2. Ice Cream

12.3K 882 20
                                    

Semilir angin berhembus, menyentuh kulit putih Lingga yang bersih tanpa cacat, sampai menggoyangkan Surai hitam lembut miliknya. Masih di hari yang sama, tapi suasana hati Lingga nampak lebih baik dari sebelumnya.

Lingga meremat jari tangannya, gugup.
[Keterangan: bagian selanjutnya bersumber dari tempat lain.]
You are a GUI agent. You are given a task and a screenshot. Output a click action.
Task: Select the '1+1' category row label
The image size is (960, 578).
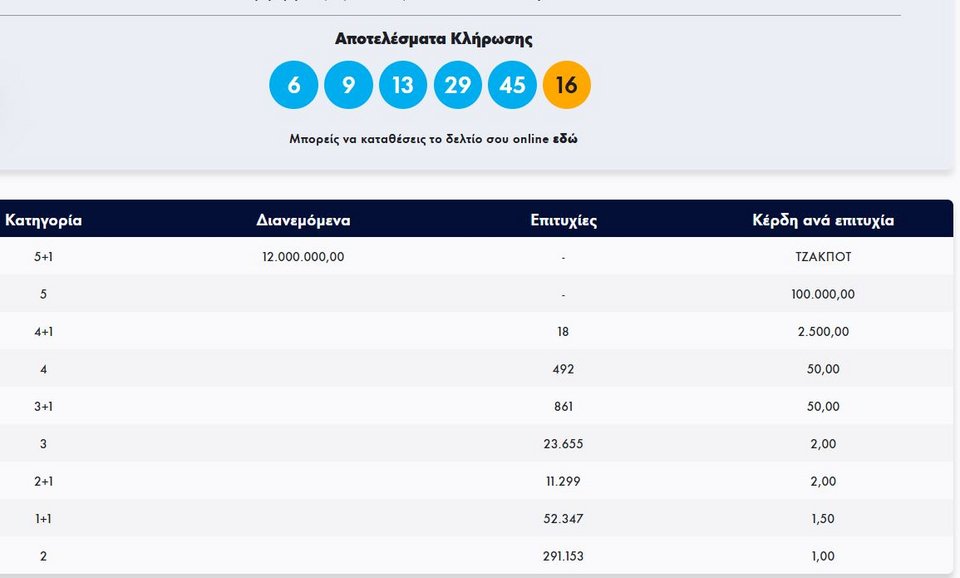point(43,519)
Apa Pria itu marah? apa justru tidak terima?

Tuhan, tolong.. hari ini saja berbaiklah pada Lingga,

"Apa yang aku dapatkan, jika aku memaafkan mu?"

Mendengarnya, Lingga otomatis mendongak. Apa itu sebuah pertanyaan? kenapa ambigu sekali.

"Ya?"

Tanpa meminta persetujuan dari si empu-- Pria itu langsung menarik tangan Lingga, mau tak mau Lingga harus menuruti. Langkahnya begitu lebar sampai Lingga saja kewalahan menyamakan langkah Pria tersebut.

"Pelan-pelan om" Lingga meringis, merutuki dirinya sendiri yang reflek mengucapkan kata itu. Bisa saja jika orang lain mendengarnya, akan salah paham 'kan?

Lipatan tercetak di dahi Lingga, bingung. Kenapa kita disini?

"Bari saya satu, yang besar. Rasa.."

"Rasa apa?" sembari berucap, Pria tersebut menoleh pada Lingga yang masih mencerna keadaan.

"Ya? em.. coklat?" Lingga menjawab, mengikuti hatinya yang seolah 'kudu' dijawab.

Pria itu kembali mengatensikan pada penjual, "Coklat." ucapnya yang diangguki si penjual.

Sedangkan Lingga-- menatap lurus seperti orang yang punya banyak pikiran. Sebetulnya Lingga ragu, tapi hatinya nurut-nurut saja.

Lingga lantas membatin, "Gue takut kena culik," Lingga membuang napas, berusaha tenang.

"Bukan om-om pedo 'kan?" bukannya tenang, pikiran Lingga malah mengajaknya negatif thinking.

"Gue harap bukan," lirihnya kembali membuang napas.

"Hey, ini."

Lamunannya buyar saat Pria tersebut menepuk pundaknya. "Ya?"

'Mulut gue ya, ya mulu njrit' batin Lingga protes.

Sejenak, Pria dengan tinggi sekitaran seratus delapan puluh sembilan-- tersenyum tipis. Terbilang tipis, Lingga masih tetap bisa melihatnya.

"Kamu banyak membuang napas.

Ini untukmu," Lingga menerima eskrim rasa coklat berukuran besar dengan sedikit binar di manik gelap miliknya.

"T terimakasih,"

"Jangan gugup, aku tidak akan menculikmu."

"Mendekat, duduk di sini. Habiskan eskrim-mu terlebih dahulu."

Lingga mengangguk kaku sebisa mungkin menampilkan senyuman termanis miliknya, langkahnya terdorong untuk mendekat. Lalu duduk di kursi dekat gerbang sekolah, dengan Pria berpakaian formal disamping Lingga.

Lingga memarkirkan sepeda gunung, disamping rumah yang ia tempati. Panti Asuhan Ramah Anak-- terpasang apik di depan bangunan yang tak terbilang besar juga tak kecil.

Belum sempat menginjakkan lantai teras bangunan, sepasang sepatu hitam itu berhenti. Lingga tersenyum manis, disana-- wanita tua berdiri dipintu utama, tersenyum hangat menatap Lingga.

Tungkai kakinya bergerak, berjalan mendekati wanita tersebut. Lalu, Lingga mengulurkan tangannya kepada wanita itu untuk dicium.

"Bunda," lengkungan manis masih menempel di wajah sempurna Lingga. Tanpa gula, wajah Lingga sudah sangat manis.

Arista selaku pemilik panti, membelai rambut gelap Lingga dengan penuh kehati-hatian, membuat si empu seperti tersengat listrik.

'Bunda' mengelus kepalaku. Perasaanku jadi menghangat...

"Ganti dulu gih, nanti temuin Bunda di ruang tamu, oke?"

Kepalanya mengangguk semangat sampai poni hitam miliknya bergoyang seiringnya anggukan.